Viereinhalb Jahre reitet der 1. FC Köln auf der Erfolgswelle. Dann bricht das Chaos los. Die Vereinsführung löst sich auf, der Klub steigt in die zweite Liga ab. Wie kam es dazu?
Als die Pressekonferenz schon fast vorüber ist, lässt Peter Stöger noch einen Blick in sein Gefühlsleben zu: „Ich bin froh, dass dieses Spiel vorbei ist.“ Borussia Dortmund hat ein umkämpftes Match in Köln mit 3:2 gewonnen. Viereinhalb Jahre hat Stöger als Coach in der Domstadt gewirkt. Vor zwei Monaten ist er entlassen worden und hat nur eine Woche später beim BVB angeheuert.

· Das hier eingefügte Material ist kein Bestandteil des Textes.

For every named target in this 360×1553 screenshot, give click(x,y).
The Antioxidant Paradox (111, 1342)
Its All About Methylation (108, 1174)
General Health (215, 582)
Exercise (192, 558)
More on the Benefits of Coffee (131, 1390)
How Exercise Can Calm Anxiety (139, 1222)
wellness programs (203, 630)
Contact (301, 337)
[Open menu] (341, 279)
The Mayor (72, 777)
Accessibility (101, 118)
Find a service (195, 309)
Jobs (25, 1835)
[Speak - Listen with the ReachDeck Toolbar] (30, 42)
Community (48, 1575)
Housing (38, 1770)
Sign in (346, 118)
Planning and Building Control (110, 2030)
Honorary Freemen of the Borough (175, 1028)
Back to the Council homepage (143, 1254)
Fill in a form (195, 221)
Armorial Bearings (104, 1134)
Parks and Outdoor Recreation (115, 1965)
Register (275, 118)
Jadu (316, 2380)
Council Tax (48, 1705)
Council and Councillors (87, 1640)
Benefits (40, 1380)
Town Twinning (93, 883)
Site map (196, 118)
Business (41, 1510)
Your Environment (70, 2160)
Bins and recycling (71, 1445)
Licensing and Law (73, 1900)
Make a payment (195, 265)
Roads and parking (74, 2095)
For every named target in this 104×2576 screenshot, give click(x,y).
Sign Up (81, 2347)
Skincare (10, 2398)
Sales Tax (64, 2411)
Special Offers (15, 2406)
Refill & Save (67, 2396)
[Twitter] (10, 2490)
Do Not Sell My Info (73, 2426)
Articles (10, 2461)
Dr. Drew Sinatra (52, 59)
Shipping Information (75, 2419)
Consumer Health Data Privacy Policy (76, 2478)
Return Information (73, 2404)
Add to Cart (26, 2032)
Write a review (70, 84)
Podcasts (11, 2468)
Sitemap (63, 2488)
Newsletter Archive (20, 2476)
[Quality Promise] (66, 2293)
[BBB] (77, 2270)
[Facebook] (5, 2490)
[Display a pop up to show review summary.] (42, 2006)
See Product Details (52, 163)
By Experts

Nun kehrt er an einem kalten Februartag für ein Spiel an seine alte Wirkungsstätte zurück – und der Empfang seiner ehemaligen Mitstreiter könnte kaum frostiger sein. Einige Offizielle des 1. FC Köln übersehen Stöger geflissentlich, andere verweigern ihm sogar den Handschlag.Wenn Menschen aus dem Profifußball erklären, warum es in ihrem Geschäft oft so unberechenbar läuft, sagen sie gern: „So ist der Fußball.“
Die Floskel, aus der auch Unverständnis spricht, fasst zusammen, wie viele unglaubliche Geschichten und Personalrochaden das emotionale Gewerbe produziert, in dem Entscheidungen oft rasant und rein affektgetrieben fallen. Dennoch ist selbst für intime Kenner der Szene schwer nachvollziehbar, wieso in den zurückliegenden Monaten das Chaos über den 1. FC Köln hereinbrach – und das gute Binnenverhältnis der Verantwortlichen fundamental beschädigte.
Ein beispielloses Fiasko
Das Tempo des Absturzes nach viereinhalb Jahren auf der Erfolgswelle bricht alle Geschwindigkeitsrekorde der Bundesligahistorie. Ab 2013 war es dem Präsidium um Werner Spinner, Vize Toni Schumacher und Finanzgeschäftsführer Alexander Wehrle mit Manager Jörg Schmadtke und Trainer Peter Stöger gelungen, den zum Fahrstuhlklub verkommenen FC zu befrieden, zu entschulden und wieder in der Bundesliga zu etablieren.
Am letzten Spieltag der Saison 2016/17 erreichten die Kölner erstmals seit 25 Jahren wieder einen internationalen Wettbewerb. Endlich, so dachten viele, war der FC wieder dort, wo er seinem Selbstverständnis entsprechend hingehört. Doch dann geriet die neue Spielzeit zum beispiellosen Fiasko. Drei Punkte aus den ersten 16 Spielen – das hatte selbst Tasmania Berlin in der Saison 1965/66 nicht geschafft.
Der gemeinsame Kaffee wird schwierig
Es ist nicht allzu lange her, dass 11 FREUNDE Jörg Schmadtke zum „Manager des Jahres“ gekürt hat. Gewählt von einer Jury, der Sachverständige wie Bundestrainer Joachim Löw angehören. Wir trafen den Sportdirektor dazu Anfang Juni am Kölner Rudolfplatz. Der Manager aß ein Bauernfrühstück und freute sich deutlich spürbar, mit uns die erfolgreiche Saison nachzubereiten. Gerade war er von einem feucht-fröhlichen Partywochenende mit dem Trainerteam in London zurückgekehrt.
Am Ende des Gesprächs fragten wir den Manager, der gerade vorzeitig seinen Vertrag um drei Jahre bis 2023 verlängert hatte, was wäre, wenn er Peter Stöger irgendwann entlassen müsse. Schmadtke antwortete glaubhaft: „Vielleicht gelingt es uns ja, einen Trainervertrag auch mal auslaufen zu lassen. Und wenn nicht, würde ich mir wünschen, dass der Zeitpunkt noch in weiter Ferne liegt und wir auch danach noch zusammen Kaffee trinken gehen.“
Stand heute lässt sich sagen: Das mit dem gemeinsamen Kaffee könnte schwierig werden. Denn nach ihrem Ausflug in die britische Metropole setzte ein Entfremdungsprozess zwischen den beiden ein. „Irgendetwas hat sich im Sommer zwischen uns verändert“, sagt Jörg Schmadtke, „die Kommunikation war nicht mehr so wie zuvor.“ Es ist Winter geworden. Der Manager sitzt an einem eisigen Tag in einem Café am Rhein in seiner Heimatstadt Düsseldorf. Seine Zeit beim FC ist Geschichte.